Sidi menyampaikan, kolaborasi ini merupakan contoh nyata kerja sama global yang berbasis kepedulian terhadap komunitas akar rumput. Dia meyakini bahwa perubahan iklim yang notabene merupakan tantangan besar hanya bisa diatasi dengan jalur kolaborasi.
“Kami percaya, perubahan iklim adalah tantangan besar yang hanya bisa diatasi bersama.
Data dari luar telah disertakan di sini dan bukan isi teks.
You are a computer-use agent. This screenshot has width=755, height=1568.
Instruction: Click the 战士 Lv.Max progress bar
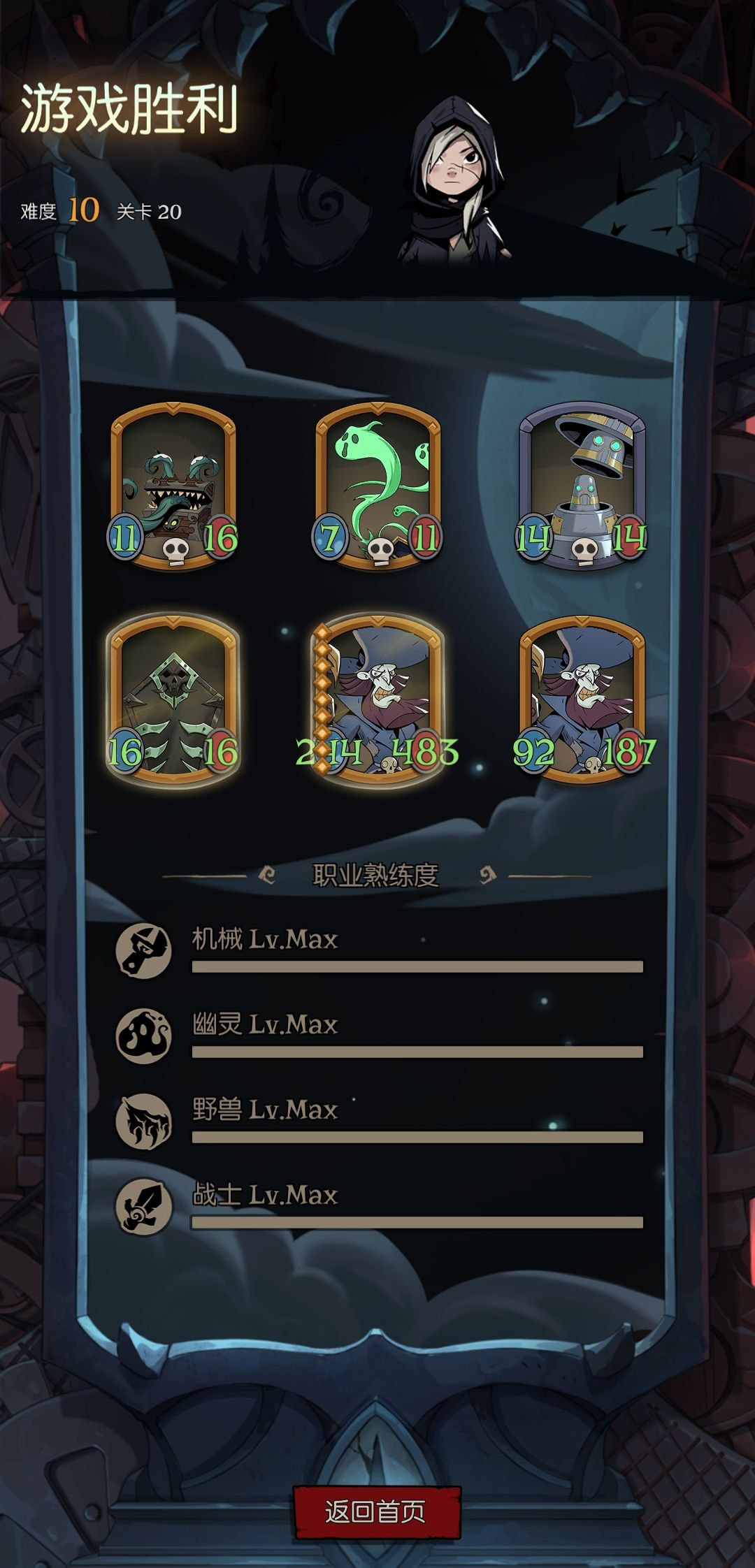point(417,1222)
Konsorsium ini menunjukkan bagaimana akademisi, sektor swasta, dan komunitas dapat bersatu, saling belajar, dan saling menguatkan,” ujar Sidi.
Lebih lanjut, Sidi menekankan pentingnya menempatkan petani sebagai aktor utama, bukan objek pembangunan. Menurut Sidi, inisiatif justru datang dari komunitas lokal, bukan dari para begawan yang berada di menara gading.
“Inisiatif ini tidak datang dari atas, tetapi berangkat dari suara, kebutuhan, dan kekuatan komunitas lokal. Mereka bukan hanya sekadar menerima manfaat, tapi mereka juga yang akan memimpin kita ke arah perubahan,” tutur Sidi.
Peluncuran konsorsium ini menunjukkan bahwa Indonesia mengambil langkah penting dalam membangun masa depan pertanian yang lebih tangguh terhadap krisis iklim. Masa depan tersebut tidak lagi menjadi harapan jauh, tetapi sedang dirintis hari ini—dengan ilmu, solidaritas, dan keberpihakan pada rakyat kecil.